:: Work task ::
Copy exactly, and only, the lines from the line containing "This screenshot has width=791, height=593." through the last line of the records below, both included, and leave out any pictures.

[Screenshot grounding data]

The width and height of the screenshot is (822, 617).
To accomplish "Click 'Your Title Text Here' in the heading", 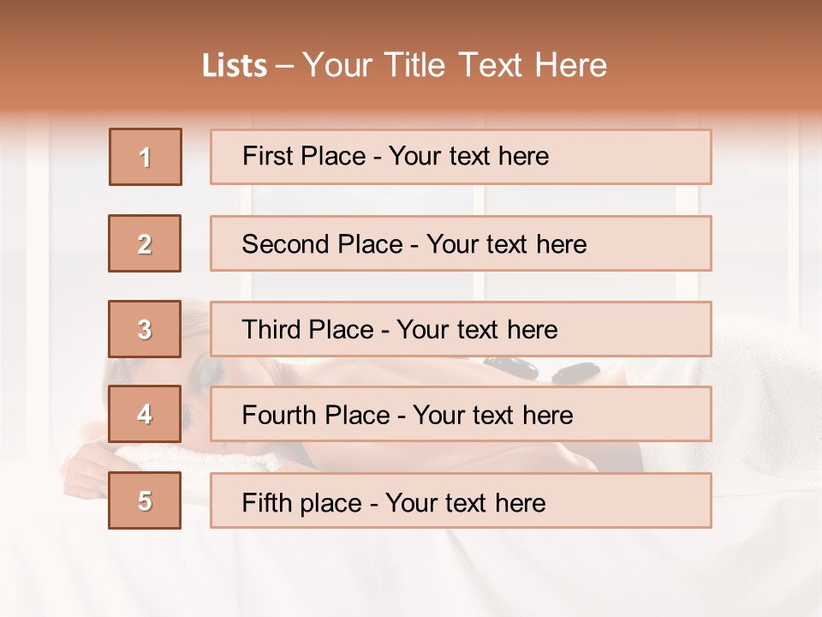I will pyautogui.click(x=455, y=66).
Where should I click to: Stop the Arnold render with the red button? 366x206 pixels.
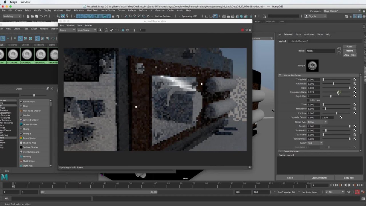[x=242, y=30]
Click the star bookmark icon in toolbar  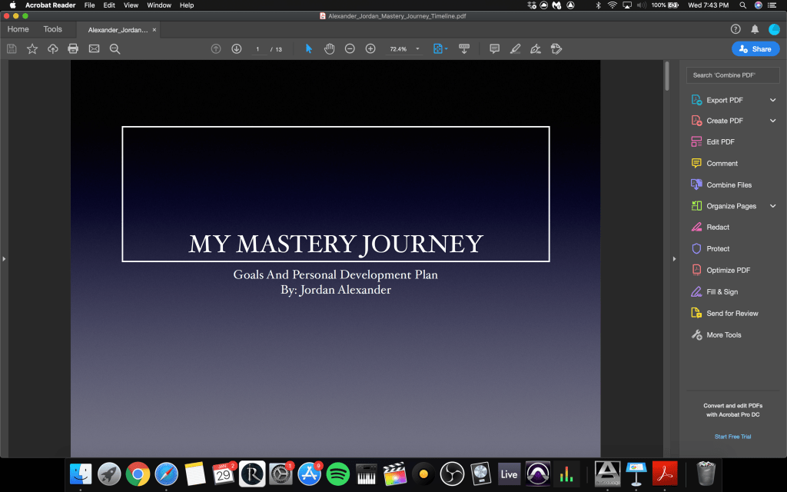32,48
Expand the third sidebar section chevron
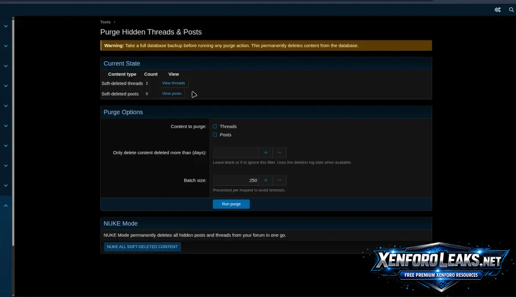The height and width of the screenshot is (297, 516). (x=6, y=66)
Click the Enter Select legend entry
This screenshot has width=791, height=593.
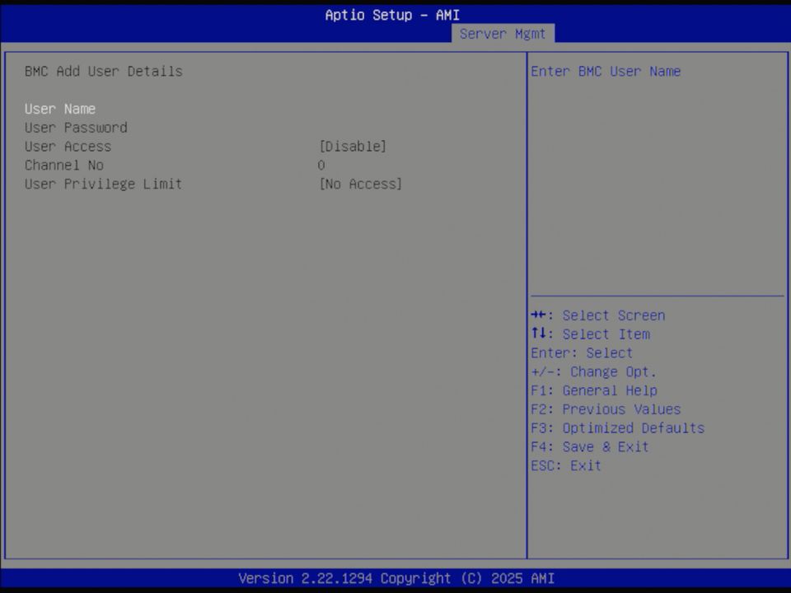click(581, 353)
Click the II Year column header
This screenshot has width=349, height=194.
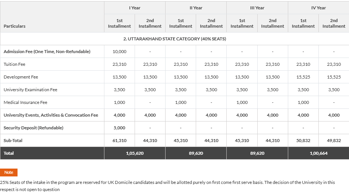(x=196, y=8)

:: Written response ::
This screenshot has width=791, height=593.
click(581, 353)
Click the II Year column header
This screenshot has width=349, height=194.
(x=196, y=8)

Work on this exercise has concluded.